Idosas viviam com ração de gato. Se você não tem família, pode acabar morrendo sozinho. A sociedade não cuida de ninguém. Já que tenho pais de 86 anos, sofro com o descaso aos mais velhos como se arrancassem parte da minha carne.
Houve surtos de episódios entre 2022 e 2023, com um aumento de 855% segundo o Ministério dos Direitos Humanos e da Cidadania: quase 20 mil ocorrências em apenas cinco meses de 2023, contra 2.092 no mesmo período do ano anterior.
Em 2025, até 30 de junho, foram contabilizados 332 casos, mantendo uma média de cerca de dois abandonos por dia.
O país envelhece, e cresce junto a negligência com os idosos - obrigados a resistir com uma renda mínima da aposentadoria, incapazes de se deslocar para suprir suas necessidades básicas.
O salto da longevidade não é acompanhado por políticas públicas. Sequer a Previdência protege os pensionistas dos descontos indevidos.

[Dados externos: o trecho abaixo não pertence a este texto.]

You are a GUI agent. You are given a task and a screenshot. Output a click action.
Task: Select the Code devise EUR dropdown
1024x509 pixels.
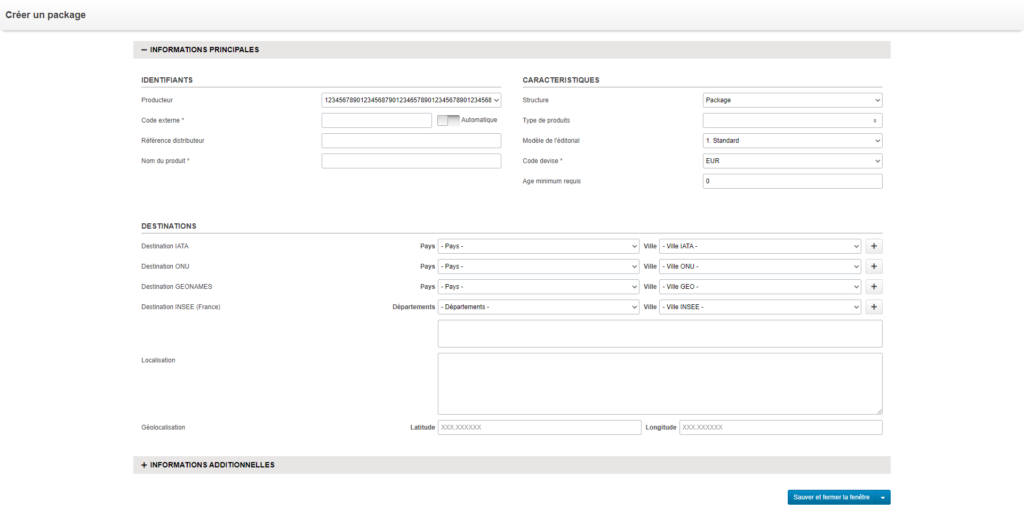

Na zona sul de Porto Alegre, no bairro Nonoai, foram resgatadas duas irmãs, de 90 e 92 anos, que sobreviviam dividindo a ração com seu gato. Ainda se preocupavam em repartir a porção de modo igual com o bichinho.
A intervenção ocorreu na sexta-feira, pela Polícia Civil, a partir de solicitação do Ministério Público.
Elas não compreendiam o que estava errado, mergulhadas no mais fundo desamparo, acreditando que era normal se sustentar com a comida do felino. Estavam desnutridas e adoecidas, com diabetes descompensada, correndo sério risco de intoxicação. Não se encontravam na pobreza, mas na miséria.
Quanto tempo suportaram a mendicância em sua sala-quarto, na indigência da intimidade? Quanto tempo conviveram com o odor de urina, de esgoto, de alimentos podres, com as roupas sujas e as cortinas fechadas, no mais completo blecaute da civilidade? Meses? Anos?
Quantas folhinhas foi preciso arrancar do calendário para que os vizinhos desconfiassem da extrema penúria? Como elas pararam de sair devido à limitação física, ficaram isoladas. Não conseguiam mais fazer compras. Não tinham filhos nem parentes próximos. Jamais recebiam visitas.
Uma alicerçava a outra no impossível. Tudo o que estava naquele ambiente - na mesa, na geladeira, na cama - se equivalia em mofo e passado.
Nada ali dentro estava mais dentro da data de validade. Nem a esperança. As irmãs foram levadas para atendimento médico no Hospital Vila Nova, onde seguem internadas.
O hospital é o único lugar onde elas serão percebidas. Por um breve momento. Pior que a morte é o esquecimento - a morte em vida.
Se um nonagenário famoso e premiado com dois Oscar, como Gene Hackman, morando em mansão num estado próspero como o Novo México, numa nação com mais condições como os Estados Unidos, foi localizado depois de uma semana do óbito, sem ser procurado por ninguém, nem pelos seus três filhos, o que resta para as irmãs anônimas num pequeno apartamento na capital gaúcha?